Aus den zwei Seitenspiegeldisplays in den Ecken des Armaturenbretts, einem 8-Zoll-Fahrerdisplay und zwei weitern, sich Richtung Beifahrerseite nebeneinander erstreckenden zwei 12,3 Zoll Displays ergibt sich ein imposantes, von Tür zu Tür durchgehendes Display-Band, wie man es bisher so noch nicht gesehen hat, geschweige denn in einem Kleinwagen.
Optische Parallelen mit dem ersten Civic
Im Gegensatz zum technisch hochmodernen Ambiente steht das Gesamtdesign des Fahrzeugs.
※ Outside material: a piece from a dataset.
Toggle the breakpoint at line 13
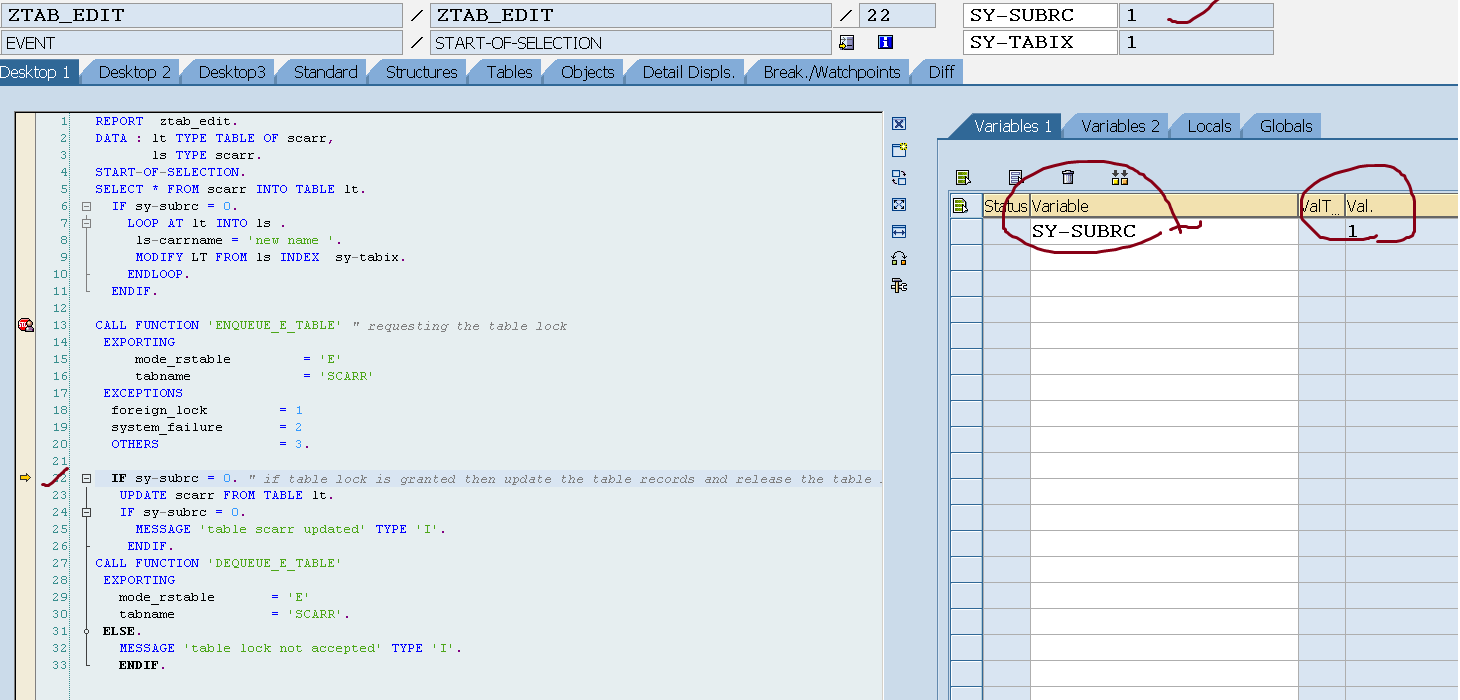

Außen erinnert es vor allem dank der freundlich blickenden Rundscheinwerfer an den ersten Honda Civic, was von den Designern auch bewusst so gewollt ist. Der Honda e wird in der Serienausstattung in zwei Ausstattungsversionen angeboten, in der Basis steht das Fahrzeug auf 16-, in der höheren Variante auf 17-Zoll-Breiträdern, was ihm zusammen mit den kurzen Überhängen, die ein E-Auto ja ermöglicht, satt und standfest auf der Straße stehen lässt.
Innen herrscht trotz der kühlen Display-Pracht eine eher gemütliche Atmosphäre, auch dank einigem Holzimitat und dem eher an einen Sofa-Bezug erinnernden Sitzstoff. Dass Honda die Rückbank durchgängig gestaltet hat, sorgt für zusätzliches Sofa-Ambiente. Allerdings lässt sie sich dadurch auch nur in einem Stück umlegen.
Dieses Manko dürfte allerdings für ein cooles Stadtauto kaum eine Rolle spielen. Der Honda e wirkt vielmehr wie ein Fahrzeug, mit dem sich die Entwickler besonders viel Mühe gegeben haben. Dass es trotz der in Europa für die Marke nicht einfachen Situation zunächst nur hier und nicht in Japan oder den USA angeboten wird, lässt hoffen, dass Honda die hiesigen Märkte nicht aufgegeben hat. Der Honda e ist damit nicht nur ein Versprechen auf eine attraktive Mobilität von morgen, sondern auch auf eine (wieder) erfolgreiche Zukunft der japanischen Marke.